Raffinatissima e intensa "ghost story" che rispetta, con reverenza, tutti i meccanismi del genere
Intenso racconto gotico di paura e elaborazione del lutto, dove il soffio della morte echeggia in ogni inquadratura, nel paesino superstizioso e omertoso, nella palude, tra i boschi, nella maestosa e funebre villa, circondata di fulciane lapidi e tombe (essì, perchè il cinema del terrorista dei generi si avverte nelle lande marciscenti che circondano questa villa inferno)
Watkins ritorna all'infanzia dannata, non più ferina e aggressiva, ma malinconica e "rubata", strappata alla vita con escamotage suicidi che ghiacciano il sangue (il suicidio di massa delle tre sorelline che apre il film è un pezzo di cinema straordinario, così come la fanciulla che si dà fuoco nello scantinato in cui è reclusa-per protezione-dai genitori, sulla spiaggia facendo castelli di sabbia, sboccando sangue al posto di polizia), con stuolo di bimbi fantasmatici sotto una pioggia torrenziale abbagliata dai lampi e dai tuoni.
Watkins sembra "imborghesirsi" rispetto al suo selvaggio esordio, in realtà racconta la moria infantile con sottile crudeltà, dove i genitori del villaggio (dei dannati) vivono nelle loro case con le loro paure e l'avversione verso l'intruso che viene dalla città, figli protetti( non più piccoli assassini, ma vittime dell'angelo della morte in nero che li chiama a sè), e un atmosfera sinistra e malevola che avvolge questa fiaba nerissima, questo giro di vite funesto e funereo, tra gingilli barocchi e giocattoli inquietanti, apparizioni spettrali e lettere di odio e la sequenza del pulcino morente che cade dal nido, poi raccolto da Radcliffe, ha qualcosa del vontrier di
Antichrist, dove, anche quì, il kaos di sorella morte regna lambendo anche la fauna e la flora circostante
Chiudendo, poi, il cerchio con un finale bellissimo del "tu dai una cosa a me, io do una cosa a te", tanto crudele quanto poetico (anche gli ectoplasmi vendicativi percepiscono il dolore della perdita dei viventi), dai riverberi amenabariani, via di mezzo tra le surreali brume di
Amabili resti e il racconto di Ambrose Bierce, che ricongiunge vita/morte e eternità.

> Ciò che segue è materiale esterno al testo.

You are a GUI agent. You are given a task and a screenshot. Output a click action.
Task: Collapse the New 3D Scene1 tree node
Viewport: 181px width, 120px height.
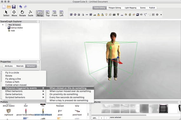click(x=3, y=25)
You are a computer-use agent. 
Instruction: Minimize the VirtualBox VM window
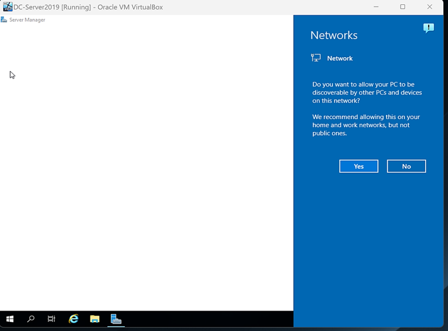tap(376, 7)
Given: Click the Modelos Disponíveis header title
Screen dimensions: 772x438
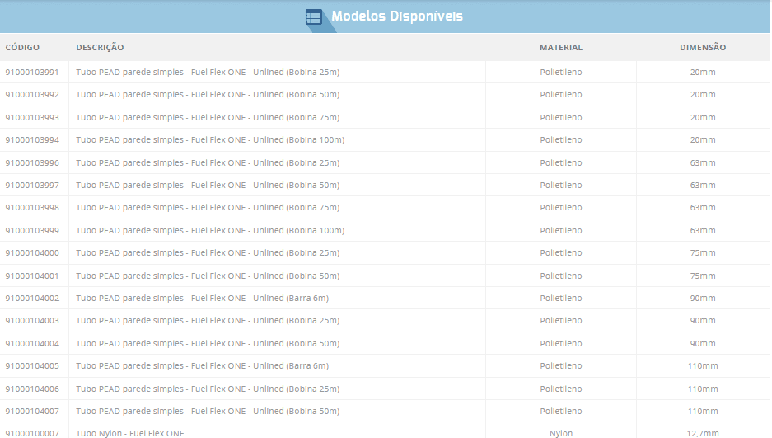Looking at the screenshot, I should click(x=397, y=16).
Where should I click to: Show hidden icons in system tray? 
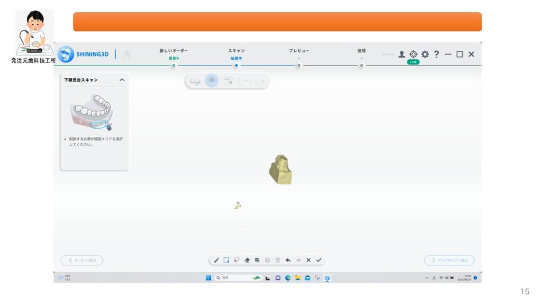(427, 278)
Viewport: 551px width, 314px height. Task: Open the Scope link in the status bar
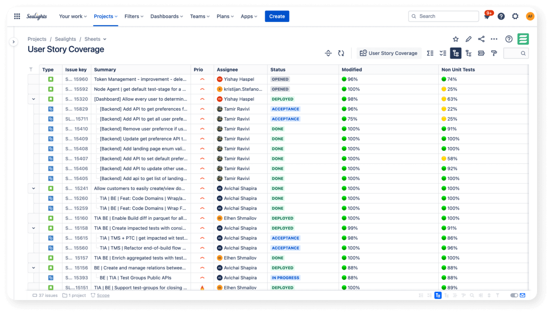(103, 295)
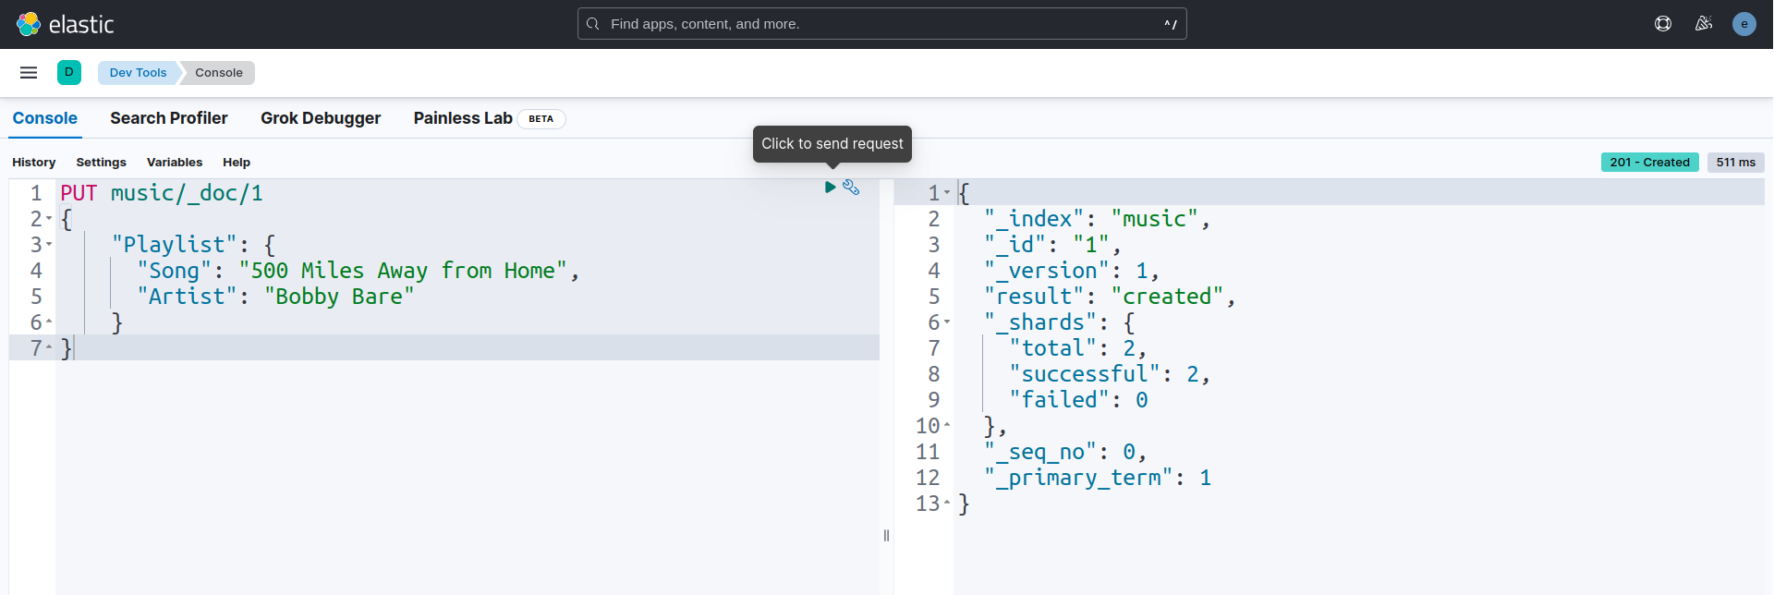Send request using the play icon
Image resolution: width=1774 pixels, height=595 pixels.
point(830,188)
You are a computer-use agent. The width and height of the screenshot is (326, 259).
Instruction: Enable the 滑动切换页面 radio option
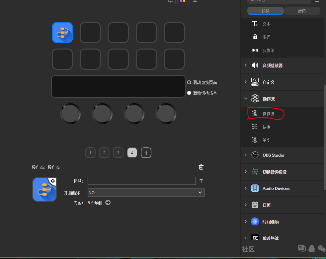[x=189, y=82]
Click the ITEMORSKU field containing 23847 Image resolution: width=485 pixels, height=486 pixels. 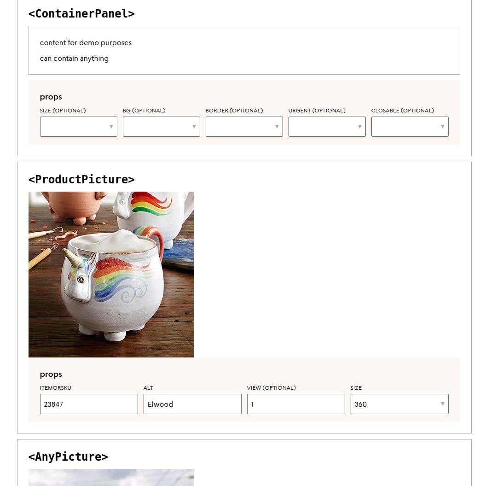[89, 404]
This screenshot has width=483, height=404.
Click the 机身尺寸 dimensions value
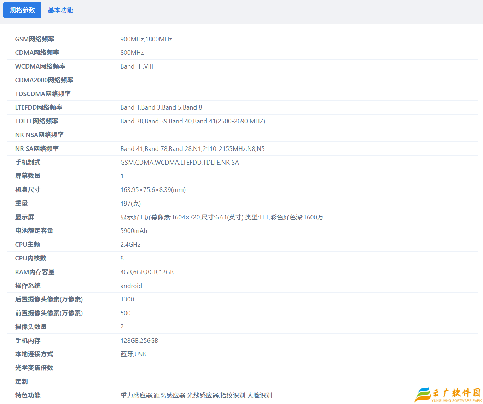[153, 190]
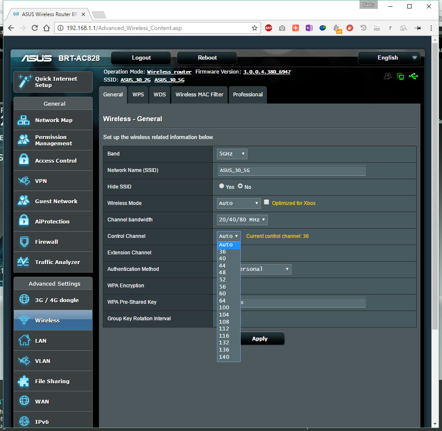Click the Firewall shield icon
This screenshot has height=431, width=442.
(x=24, y=242)
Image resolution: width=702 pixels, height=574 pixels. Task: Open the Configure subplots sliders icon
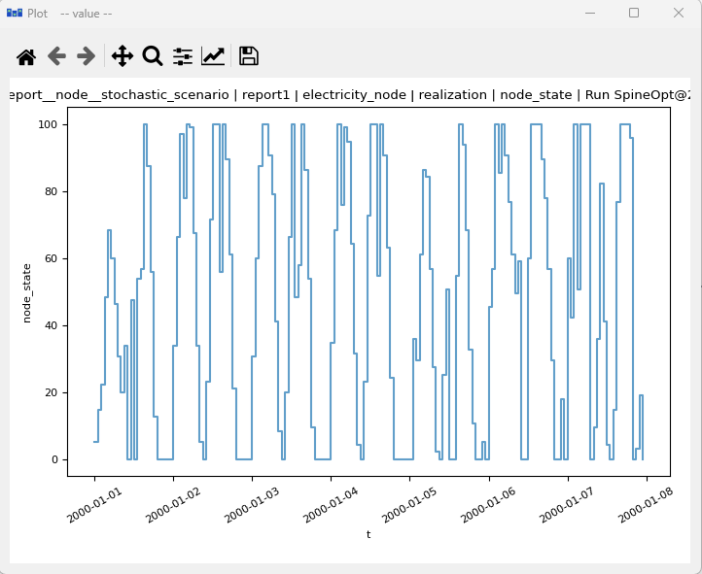pos(183,56)
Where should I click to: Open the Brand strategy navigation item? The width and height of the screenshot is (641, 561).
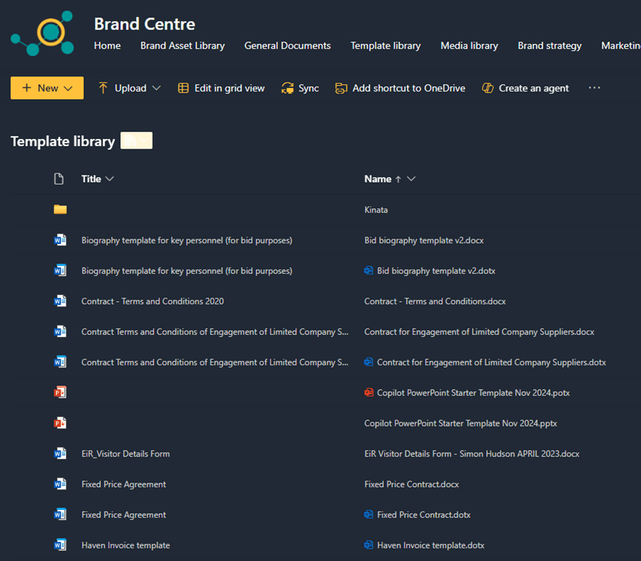(550, 46)
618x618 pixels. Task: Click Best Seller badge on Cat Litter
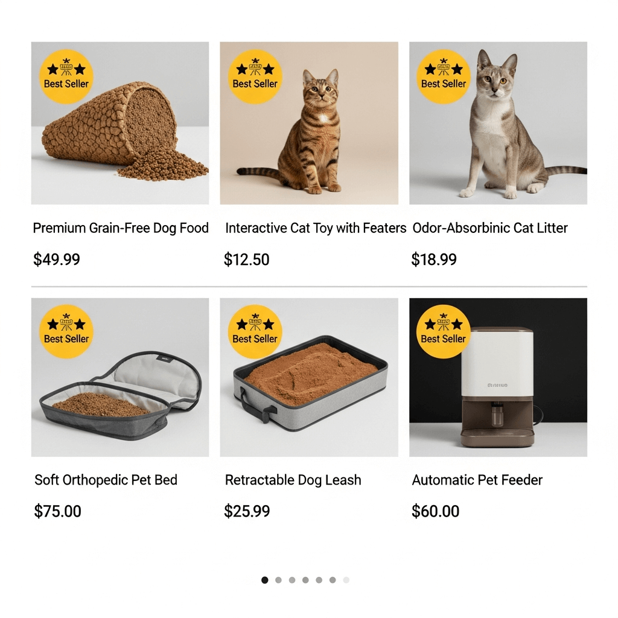(x=444, y=77)
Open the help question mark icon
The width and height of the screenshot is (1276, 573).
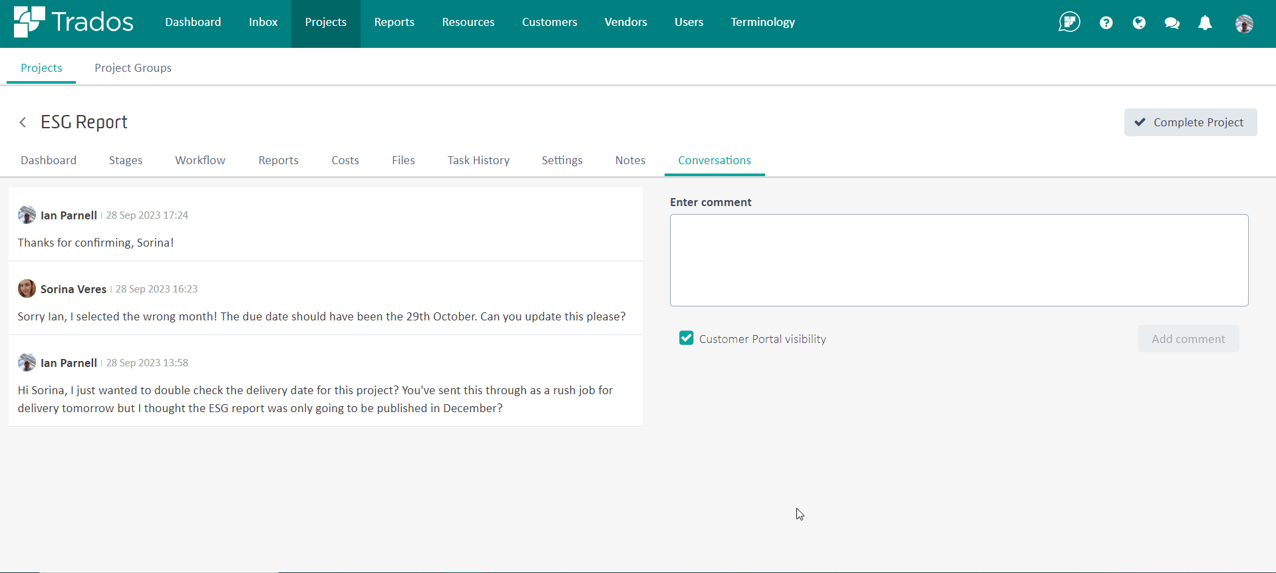[x=1106, y=23]
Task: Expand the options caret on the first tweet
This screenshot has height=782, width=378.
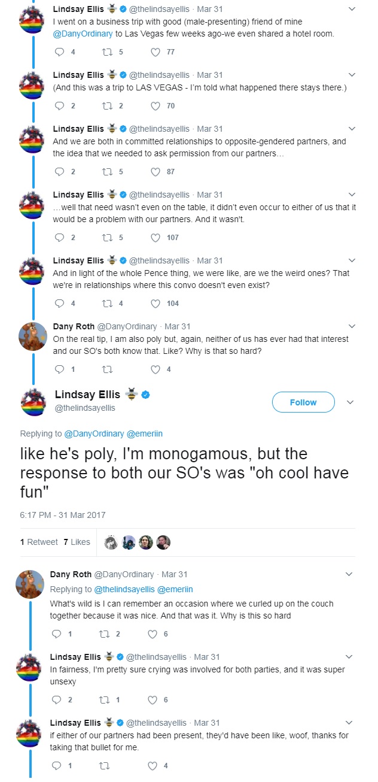Action: coord(351,9)
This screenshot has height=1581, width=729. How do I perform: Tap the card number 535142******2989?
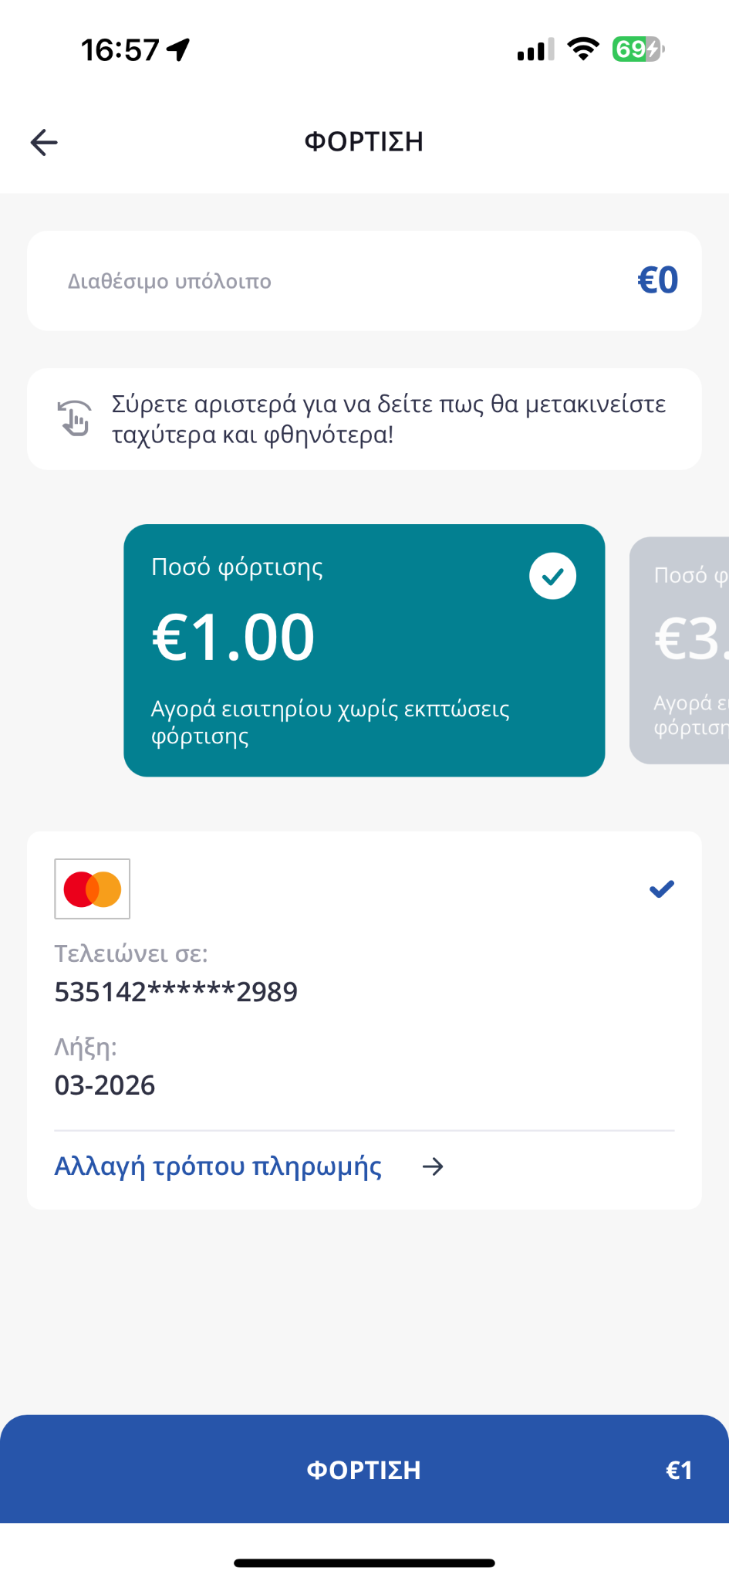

Terrifica la dama in nero nelle sue brevi ma incisive apparizioni, sorta di Janara così radicata nelle credenze popolari, la paura atavica della resurrezione (la notte in cui Nathaniel uscì dalla tomba), metempsicosi materne (la sequenza della madre di Nicholas "posseduta" a tavola è da antologia), il sacrificio delle piccole vittime indotte al suicidio da un disegno oscuro e vendicativo, il gotico che tutto avvolge (più da tradizione italiana che nemmeno quella della Hammer dei tempi d'oro), la bruma, l'alta marea, l'atmosfera fosca e grigia che ammanta tutto il film.
Qualche jumpescare (ma essendo un "ghost movie" è quasi doveroso), CG usata quà e là (uno dei pochi punti deboli del film), la sequenza della palude che nemmeno nei
Vicini di casa (un pò forzata a dire il vero), non intaccano un'opera caliginosa, plumbea e funerea, che vive nella messa in scena rigorosa e cupa che Watkins infligge, tra bambole, giochi di bimba, stanze mortifere, sedie a dondolo e impiccagioni.
Peccato che i più (recensioni di Film tv e Ciak compresi) si soffermino superficialmente sulla prova dell'ex Harry Potter Daniel Radcliffe, quando il film è molto di più di questo.
Non è tanto la paura, ma il disagio e la mesta sofferenza della perdita dei propri cari a dare scossoni di lancinate tristezza.
Opera della e sulla morte, con tutte le sue dolorose implicazioni.